> [DESCRIPTION OF THE TASK]: Would you please copy every line below that includes the string "tree"?

> [Stored records]:
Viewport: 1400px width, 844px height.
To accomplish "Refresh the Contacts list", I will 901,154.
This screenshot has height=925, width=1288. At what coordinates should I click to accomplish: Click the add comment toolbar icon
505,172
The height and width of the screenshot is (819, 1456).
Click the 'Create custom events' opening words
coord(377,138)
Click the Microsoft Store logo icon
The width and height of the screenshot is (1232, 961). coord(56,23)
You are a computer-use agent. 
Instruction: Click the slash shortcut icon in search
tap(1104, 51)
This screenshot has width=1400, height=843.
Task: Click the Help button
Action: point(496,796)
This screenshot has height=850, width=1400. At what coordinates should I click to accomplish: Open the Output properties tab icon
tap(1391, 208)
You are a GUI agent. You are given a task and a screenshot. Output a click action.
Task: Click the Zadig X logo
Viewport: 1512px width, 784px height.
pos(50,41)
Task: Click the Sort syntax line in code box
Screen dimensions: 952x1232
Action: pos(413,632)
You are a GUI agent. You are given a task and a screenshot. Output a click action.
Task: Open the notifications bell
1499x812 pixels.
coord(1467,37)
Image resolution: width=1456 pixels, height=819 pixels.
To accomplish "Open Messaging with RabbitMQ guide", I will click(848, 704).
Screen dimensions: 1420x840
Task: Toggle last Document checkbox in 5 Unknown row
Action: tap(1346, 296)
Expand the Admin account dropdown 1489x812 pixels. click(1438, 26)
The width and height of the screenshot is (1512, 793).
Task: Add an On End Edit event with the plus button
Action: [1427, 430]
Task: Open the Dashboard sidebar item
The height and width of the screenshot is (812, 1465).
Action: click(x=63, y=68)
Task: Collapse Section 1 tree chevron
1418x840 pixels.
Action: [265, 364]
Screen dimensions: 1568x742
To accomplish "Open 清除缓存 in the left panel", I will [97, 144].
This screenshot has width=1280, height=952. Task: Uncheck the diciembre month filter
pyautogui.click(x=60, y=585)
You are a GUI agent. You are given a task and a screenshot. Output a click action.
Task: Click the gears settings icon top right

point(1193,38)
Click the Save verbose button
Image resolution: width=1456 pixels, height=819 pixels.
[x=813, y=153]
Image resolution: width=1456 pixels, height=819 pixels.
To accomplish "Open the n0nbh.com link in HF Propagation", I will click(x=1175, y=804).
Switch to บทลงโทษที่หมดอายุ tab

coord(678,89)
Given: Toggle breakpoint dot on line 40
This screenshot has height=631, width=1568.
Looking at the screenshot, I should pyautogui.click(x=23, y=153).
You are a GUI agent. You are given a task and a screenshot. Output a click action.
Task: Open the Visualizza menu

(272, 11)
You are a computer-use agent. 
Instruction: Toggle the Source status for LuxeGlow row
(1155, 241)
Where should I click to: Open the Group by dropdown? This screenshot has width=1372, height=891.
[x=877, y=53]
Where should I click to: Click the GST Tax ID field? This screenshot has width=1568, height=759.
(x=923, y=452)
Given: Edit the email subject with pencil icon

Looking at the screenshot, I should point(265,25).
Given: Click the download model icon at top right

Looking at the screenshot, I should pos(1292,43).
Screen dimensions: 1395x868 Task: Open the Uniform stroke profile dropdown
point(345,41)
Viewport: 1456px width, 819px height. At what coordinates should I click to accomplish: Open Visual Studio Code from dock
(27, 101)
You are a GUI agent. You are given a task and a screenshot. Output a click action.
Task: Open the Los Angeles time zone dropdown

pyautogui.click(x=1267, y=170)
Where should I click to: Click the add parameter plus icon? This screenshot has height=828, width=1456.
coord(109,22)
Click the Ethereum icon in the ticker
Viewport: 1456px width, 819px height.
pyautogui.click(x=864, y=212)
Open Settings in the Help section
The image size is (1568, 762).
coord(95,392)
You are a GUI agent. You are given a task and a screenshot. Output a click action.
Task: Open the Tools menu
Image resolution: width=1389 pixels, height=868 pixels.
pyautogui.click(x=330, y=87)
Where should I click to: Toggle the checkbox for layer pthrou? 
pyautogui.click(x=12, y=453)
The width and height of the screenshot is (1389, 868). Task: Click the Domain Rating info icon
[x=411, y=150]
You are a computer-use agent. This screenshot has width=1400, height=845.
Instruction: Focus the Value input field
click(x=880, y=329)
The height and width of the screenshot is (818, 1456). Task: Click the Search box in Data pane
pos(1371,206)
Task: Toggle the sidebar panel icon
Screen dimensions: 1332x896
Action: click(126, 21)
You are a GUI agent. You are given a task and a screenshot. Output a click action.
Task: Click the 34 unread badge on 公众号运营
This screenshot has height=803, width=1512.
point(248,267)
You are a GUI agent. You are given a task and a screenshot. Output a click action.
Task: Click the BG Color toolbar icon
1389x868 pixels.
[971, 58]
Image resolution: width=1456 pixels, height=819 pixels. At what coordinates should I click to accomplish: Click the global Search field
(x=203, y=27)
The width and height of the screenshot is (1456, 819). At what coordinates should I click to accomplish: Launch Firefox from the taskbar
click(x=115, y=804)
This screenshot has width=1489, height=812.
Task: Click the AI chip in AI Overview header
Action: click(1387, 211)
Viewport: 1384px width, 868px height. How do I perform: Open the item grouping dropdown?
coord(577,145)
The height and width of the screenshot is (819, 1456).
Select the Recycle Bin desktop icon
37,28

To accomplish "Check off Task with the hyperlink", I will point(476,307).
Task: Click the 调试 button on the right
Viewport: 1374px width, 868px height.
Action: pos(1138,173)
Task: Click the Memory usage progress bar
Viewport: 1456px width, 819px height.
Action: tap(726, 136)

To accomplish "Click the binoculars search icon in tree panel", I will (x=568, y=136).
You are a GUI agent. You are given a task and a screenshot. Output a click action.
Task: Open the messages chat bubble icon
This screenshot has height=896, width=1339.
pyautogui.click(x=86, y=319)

> [RESPONSE TO THIS EXERCISE]:
Task: Collapse Section 1 tree chevron
To accomplish "Click the binoculars search icon in tree panel", I will (x=568, y=136).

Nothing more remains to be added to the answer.